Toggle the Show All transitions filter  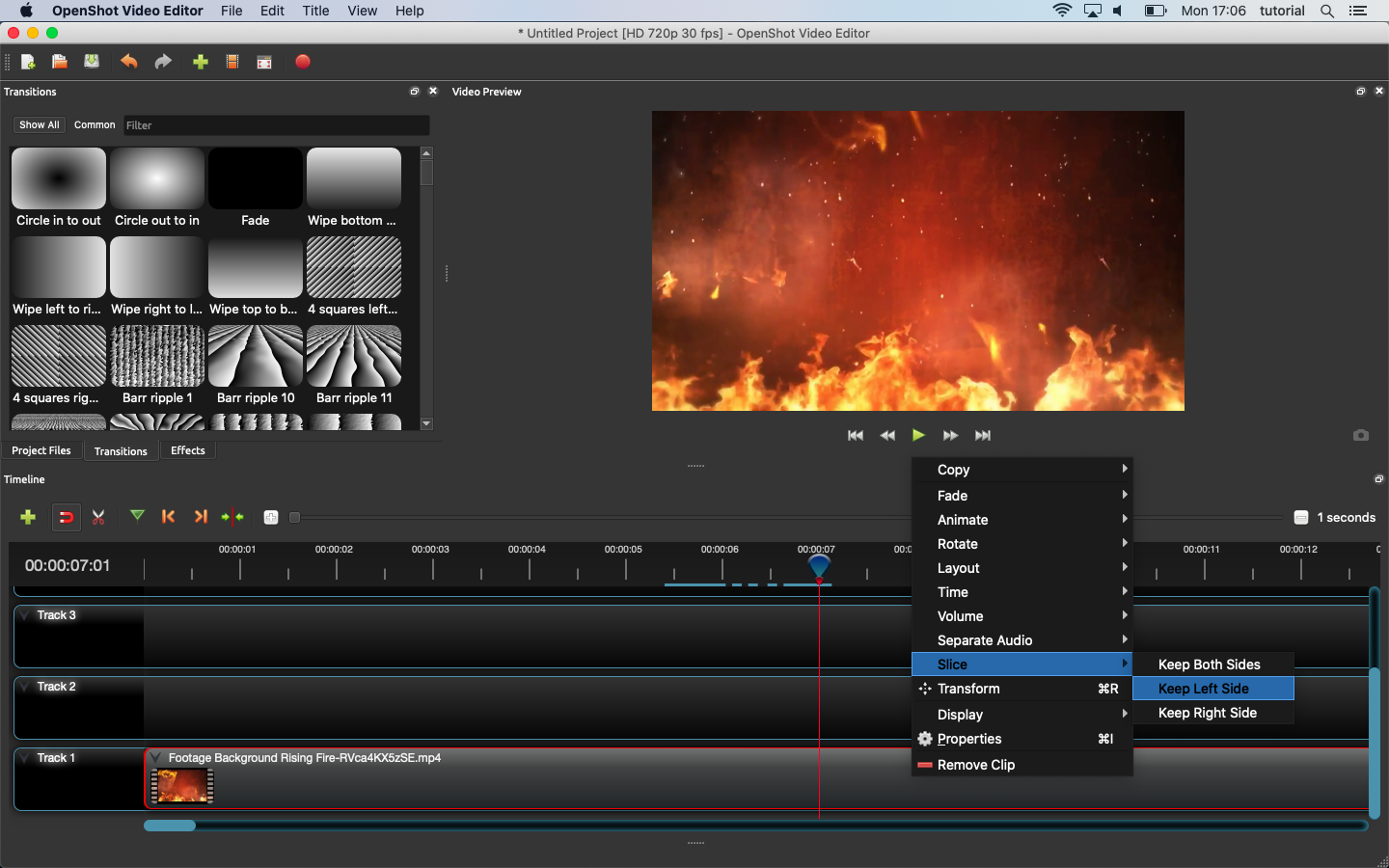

...

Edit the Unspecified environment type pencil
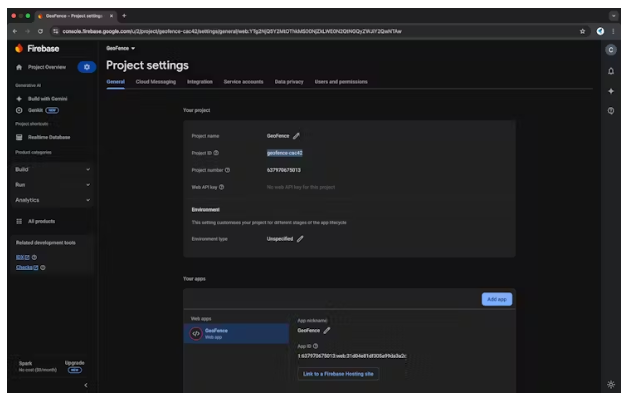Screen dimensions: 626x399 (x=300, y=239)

--

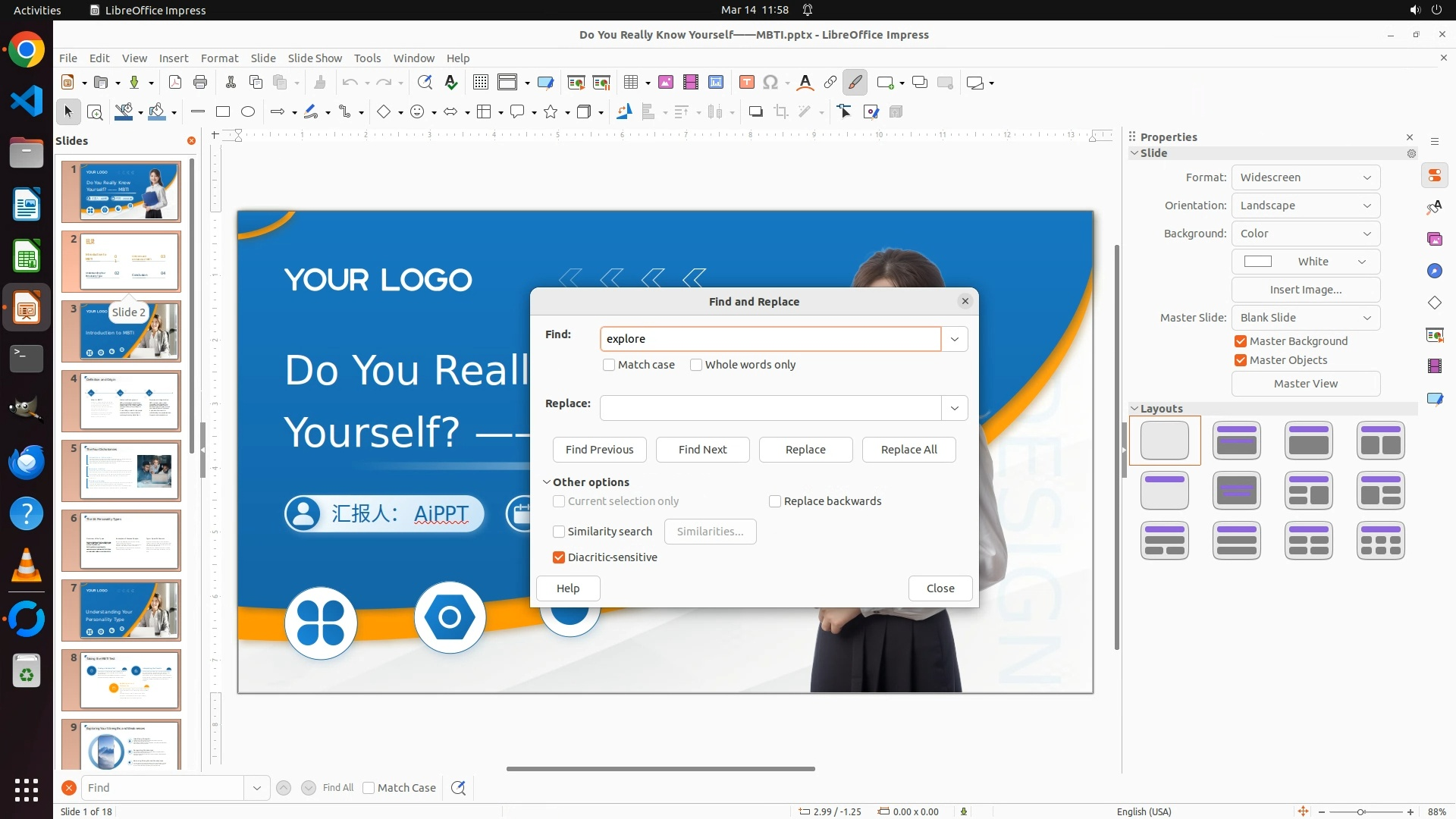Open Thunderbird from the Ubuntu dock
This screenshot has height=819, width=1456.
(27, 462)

> **REQUIRED TASK**: Count how many lines of the records above contain the word "height", and reply with that number alone.

> **RESPONSE TO THE TASK**: 1